WORK REQUIRED | Line by line, retype the material exactly and leave each picture out.

··· DATASET CONTENT ···

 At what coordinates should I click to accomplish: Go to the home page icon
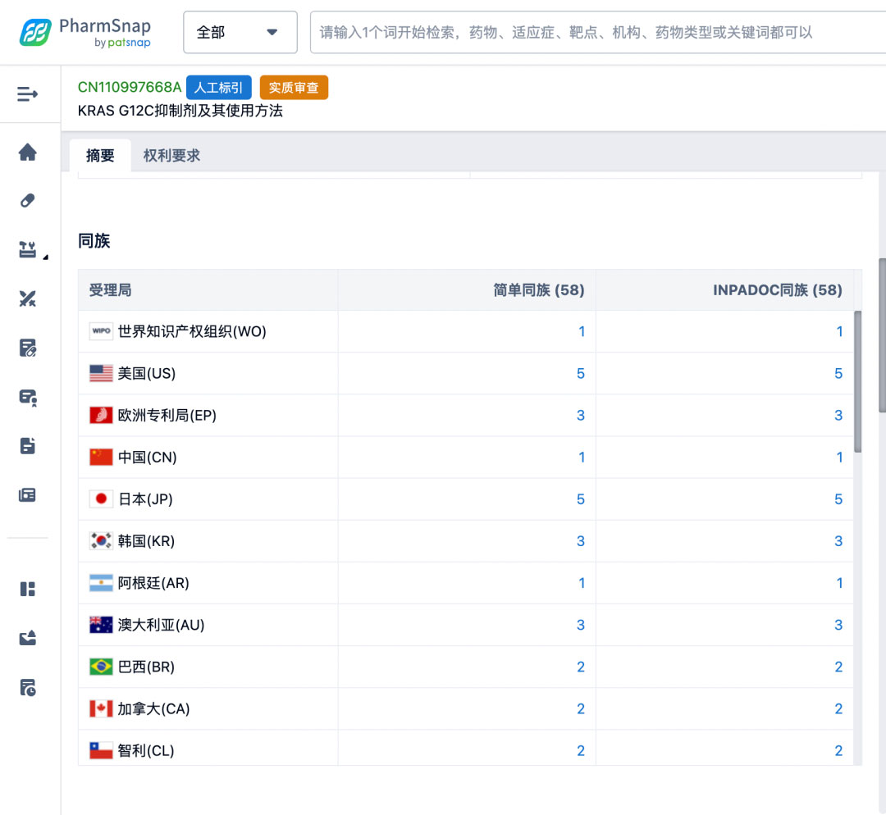tap(28, 152)
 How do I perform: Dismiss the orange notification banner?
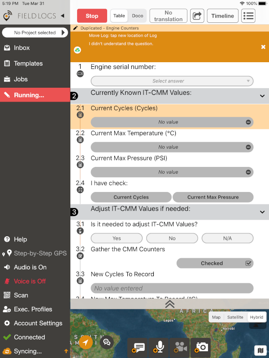coord(263,47)
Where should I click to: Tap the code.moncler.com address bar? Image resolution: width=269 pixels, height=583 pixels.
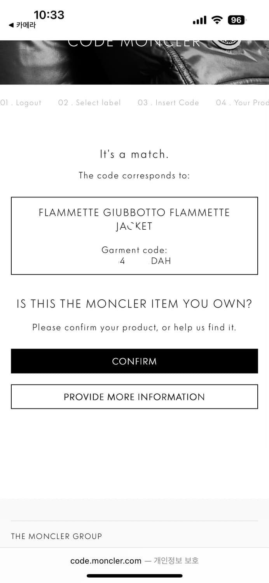pyautogui.click(x=106, y=561)
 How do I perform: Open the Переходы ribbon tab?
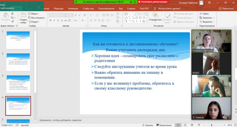point(58,9)
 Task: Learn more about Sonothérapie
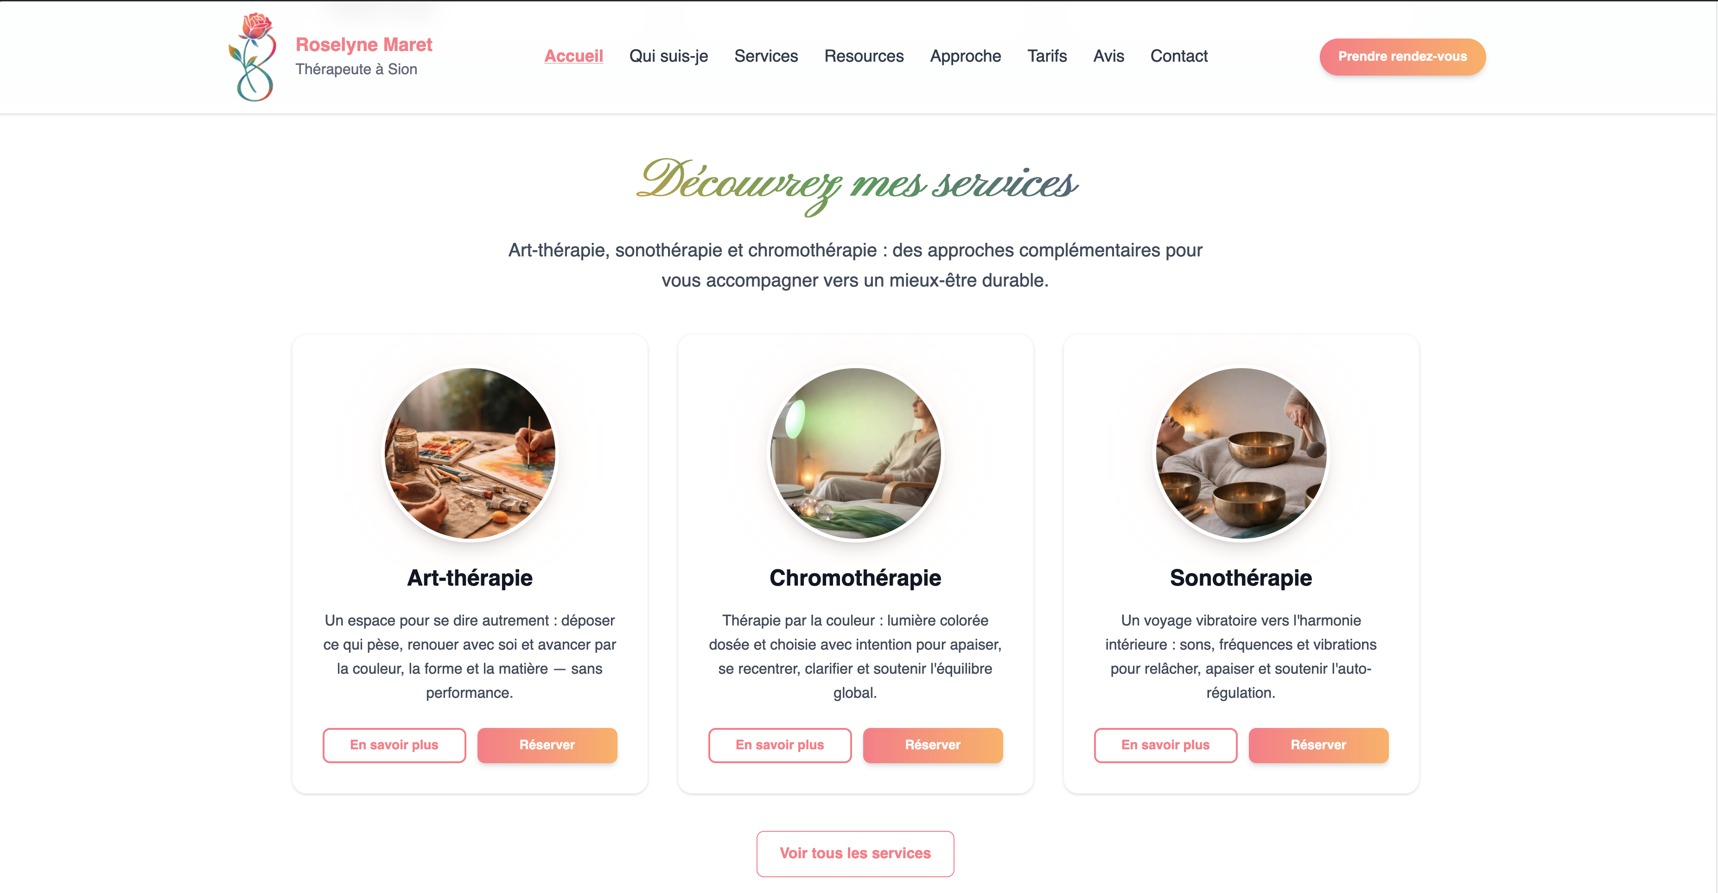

···

SOLUTION TO THIS PROBLEM |
 At what coordinates should I click to accomplish: Go to the home page icon
tap(28, 152)
 How do I perform: Dismiss the orange notification banner?
coord(263,47)
Where should I click to: Tap the code.moncler.com address bar? Image resolution: width=269 pixels, height=583 pixels.
pyautogui.click(x=106, y=561)
 How do I perform: Open the Переходы ribbon tab?
point(58,9)
 Task: Learn more about Sonothérapie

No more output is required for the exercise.